**OBJECTIVE**
Reproduce every one of the following entries word for word, keeping each line as it appears.

[Entries from a data collection]
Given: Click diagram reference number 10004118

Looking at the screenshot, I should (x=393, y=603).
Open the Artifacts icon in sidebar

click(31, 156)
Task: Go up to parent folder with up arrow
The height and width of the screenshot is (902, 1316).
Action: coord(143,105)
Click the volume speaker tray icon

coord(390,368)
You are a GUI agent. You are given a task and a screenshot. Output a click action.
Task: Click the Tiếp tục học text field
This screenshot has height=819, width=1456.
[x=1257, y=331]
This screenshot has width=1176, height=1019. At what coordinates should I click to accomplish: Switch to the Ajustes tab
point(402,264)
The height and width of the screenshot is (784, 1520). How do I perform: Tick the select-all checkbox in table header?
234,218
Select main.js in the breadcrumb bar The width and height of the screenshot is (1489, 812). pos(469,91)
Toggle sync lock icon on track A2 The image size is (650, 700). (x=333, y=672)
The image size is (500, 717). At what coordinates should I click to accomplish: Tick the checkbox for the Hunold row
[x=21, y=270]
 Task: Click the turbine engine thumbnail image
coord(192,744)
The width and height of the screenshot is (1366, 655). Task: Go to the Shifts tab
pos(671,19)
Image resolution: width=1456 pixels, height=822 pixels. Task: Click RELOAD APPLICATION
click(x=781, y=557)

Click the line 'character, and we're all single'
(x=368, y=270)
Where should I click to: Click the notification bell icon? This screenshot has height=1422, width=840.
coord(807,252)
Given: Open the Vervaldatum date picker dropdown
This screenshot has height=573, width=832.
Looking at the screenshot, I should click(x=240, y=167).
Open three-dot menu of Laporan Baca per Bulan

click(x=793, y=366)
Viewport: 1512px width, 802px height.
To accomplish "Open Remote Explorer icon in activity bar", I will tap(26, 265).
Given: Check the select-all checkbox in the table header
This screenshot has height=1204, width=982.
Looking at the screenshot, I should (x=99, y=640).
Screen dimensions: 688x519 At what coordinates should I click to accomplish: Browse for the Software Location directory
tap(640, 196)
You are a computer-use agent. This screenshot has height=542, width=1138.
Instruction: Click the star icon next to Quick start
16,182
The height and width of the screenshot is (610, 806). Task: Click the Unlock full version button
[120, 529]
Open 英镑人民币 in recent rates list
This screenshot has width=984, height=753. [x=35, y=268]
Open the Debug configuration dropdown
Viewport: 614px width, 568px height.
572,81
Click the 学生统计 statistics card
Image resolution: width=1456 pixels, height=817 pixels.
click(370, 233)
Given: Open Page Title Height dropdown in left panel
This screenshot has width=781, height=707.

**FINISHED EXERCISE**
Given: Click diagram reference number 10004118

Looking at the screenshot, I should (x=393, y=603).
Open the Artifacts icon in sidebar

click(31, 156)
Task: Go up to parent folder with up arrow
The height and width of the screenshot is (902, 1316).
Action: coord(143,105)
Click the volume speaker tray icon

coord(390,368)
You are a GUI agent. You are given a task and a screenshot. Output a click action.
Task: Click the Tiếp tục học text field
This screenshot has height=819, width=1456.
[x=1257, y=331]
This screenshot has width=1176, height=1019. At what coordinates should I click to accomplish: Switch to the Ajustes tab
point(402,264)
The height and width of the screenshot is (784, 1520). How do I perform: Tick the select-all checkbox in table header?
234,218
Select main.js in the breadcrumb bar The width and height of the screenshot is (1489, 812). pos(469,91)
Toggle sync lock icon on track A2 The image size is (650, 700). (x=333, y=672)
The image size is (500, 717). At what coordinates should I click to accomplish: Tick the checkbox for the Hunold row
[x=21, y=270]
 Task: Click the turbine engine thumbnail image
coord(192,744)
The width and height of the screenshot is (1366, 655). Task: Go to the Shifts tab
pos(671,19)
Image resolution: width=1456 pixels, height=822 pixels. Task: Click RELOAD APPLICATION
click(x=781, y=557)

Click the line 'character, and we're all single'
(x=368, y=270)
Where should I click to: Click the notification bell icon? This screenshot has height=1422, width=840.
coord(807,252)
Given: Open the Vervaldatum date picker dropdown
This screenshot has height=573, width=832.
Looking at the screenshot, I should click(x=240, y=167).
Open three-dot menu of Laporan Baca per Bulan

click(x=793, y=366)
Viewport: 1512px width, 802px height.
To accomplish "Open Remote Explorer icon in activity bar", I will tap(26, 265).
Given: Check the select-all checkbox in the table header
This screenshot has height=1204, width=982.
Looking at the screenshot, I should (x=99, y=640).
Screen dimensions: 688x519 At what coordinates should I click to accomplish: Browse for the Software Location directory
tap(640, 196)
You are a computer-use agent. This screenshot has height=542, width=1138.
Instruction: Click the star icon next to Quick start
16,182
The height and width of the screenshot is (610, 806). Task: Click the Unlock full version button
[120, 529]
Open 英镑人民币 in recent rates list
This screenshot has width=984, height=753. [x=35, y=268]
Open the Debug configuration dropdown
Viewport: 614px width, 568px height.
572,81
Click the 学生统计 statistics card
Image resolution: width=1456 pixels, height=817 pixels.
click(370, 233)
Given: Open Page Title Height dropdown in left panel
This screenshot has width=781, height=707.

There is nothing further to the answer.